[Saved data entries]
◇ ◇ ◇

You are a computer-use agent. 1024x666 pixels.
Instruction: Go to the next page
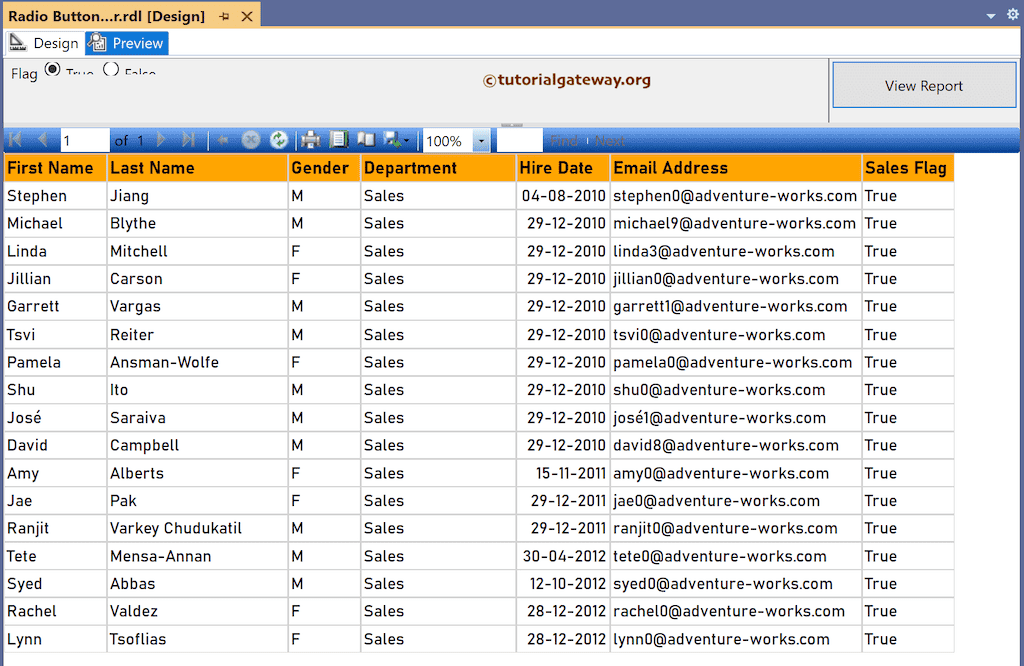(x=160, y=140)
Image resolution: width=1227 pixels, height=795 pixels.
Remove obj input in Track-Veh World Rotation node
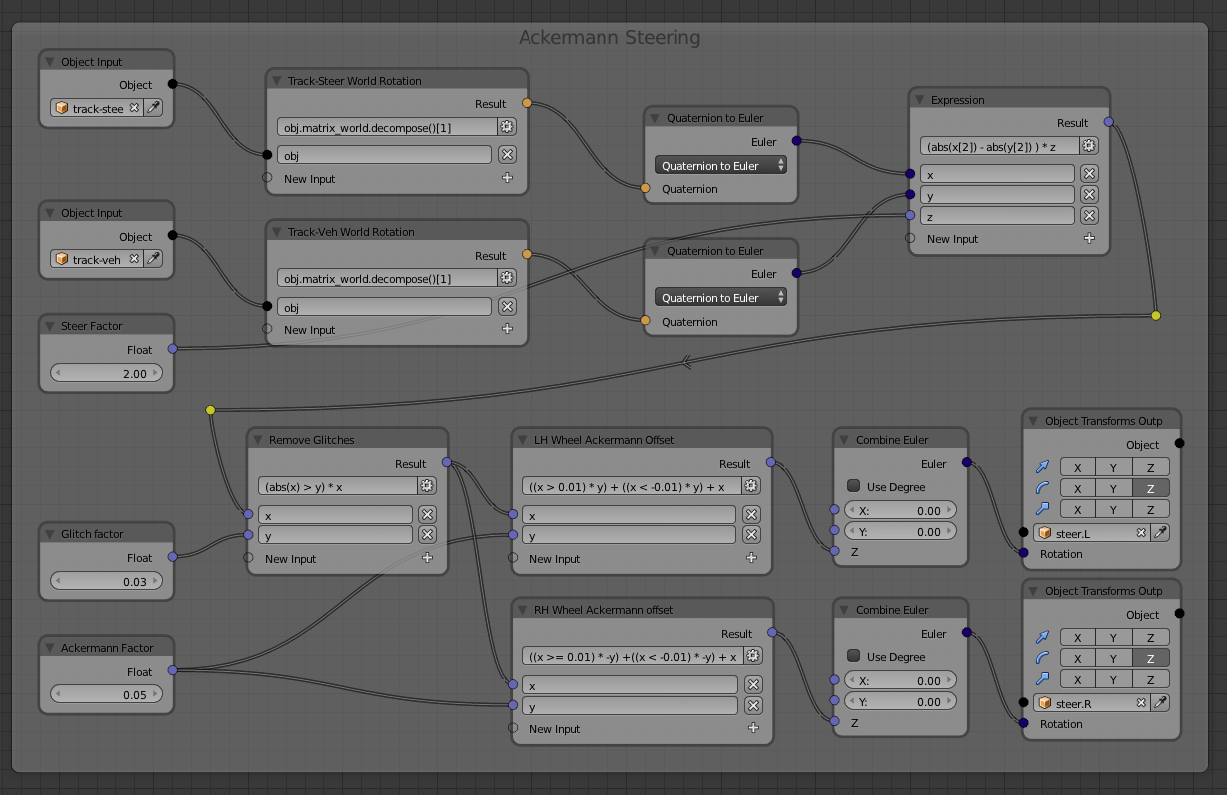point(507,307)
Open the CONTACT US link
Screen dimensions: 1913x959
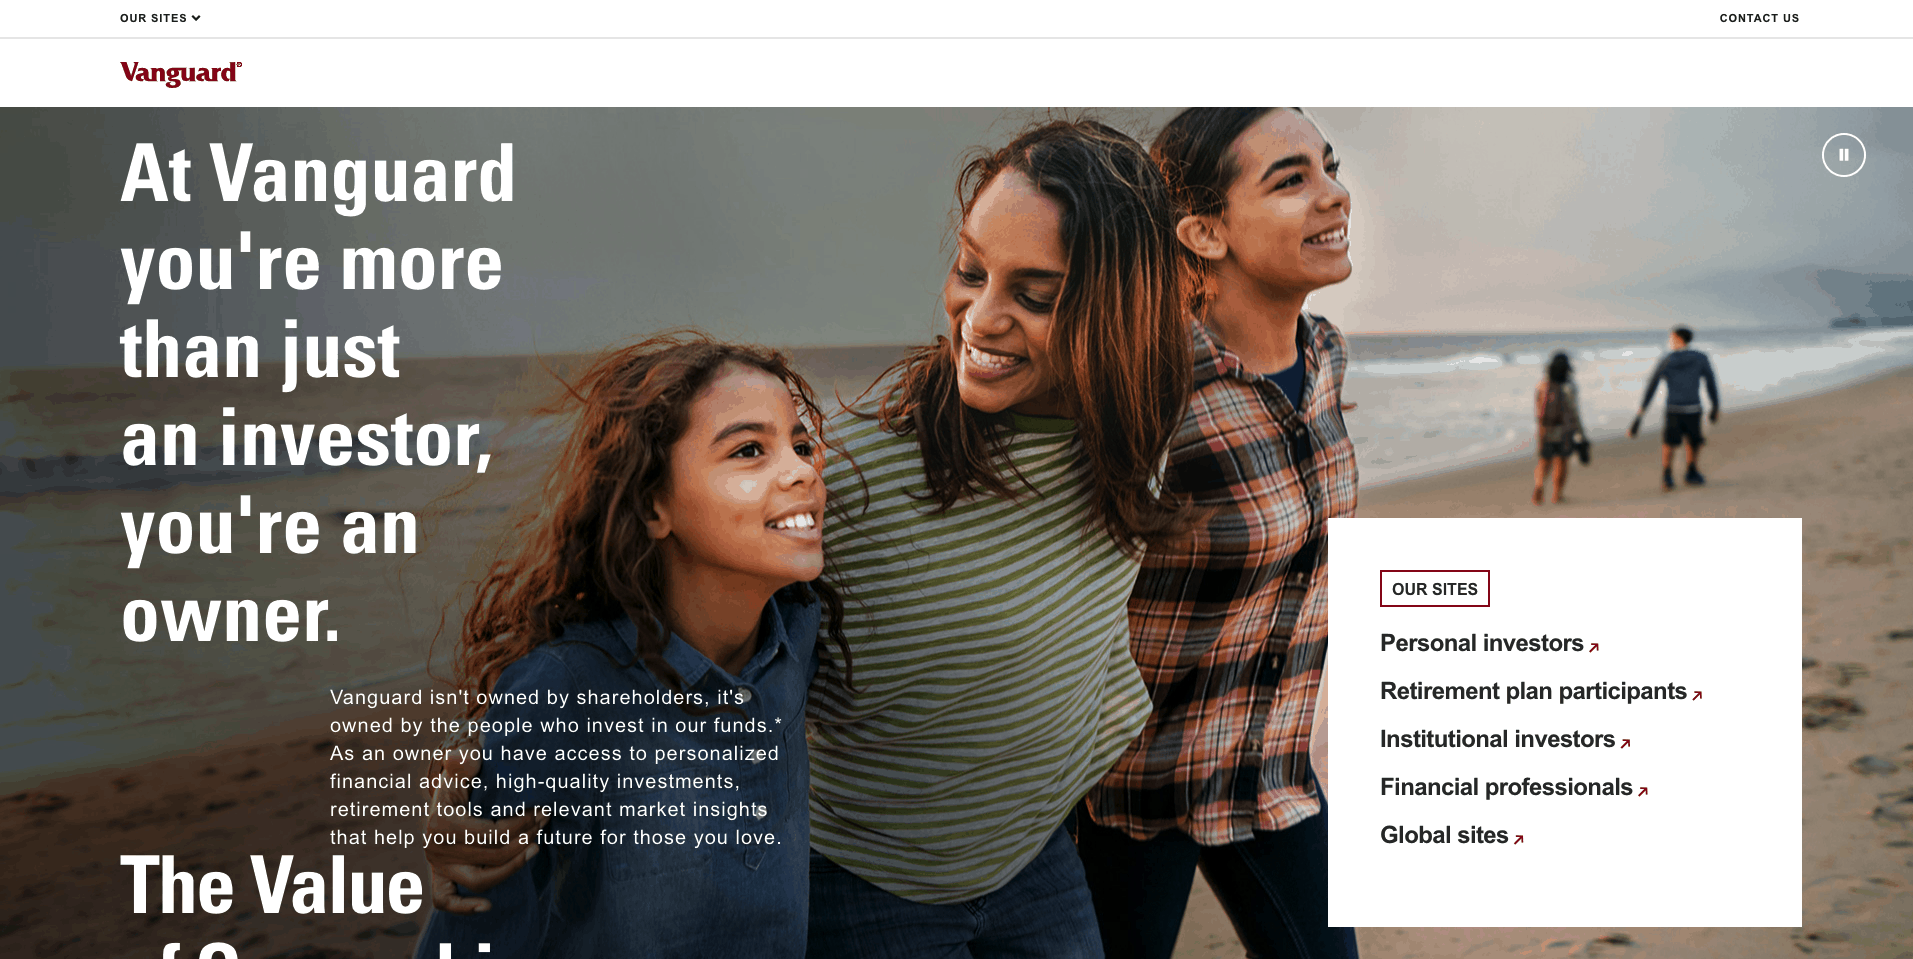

◇ ◇ ◇

* _Problem details_
Find the line that contains "Remove obj input" and repeat it, along with every line after it to the end of the data, exactly; drop the pictures.

* _Exercise output_
Remove obj input in Track-Veh World Rotation node
point(507,307)
Open the CONTACT US link
Screen dimensions: 1913x959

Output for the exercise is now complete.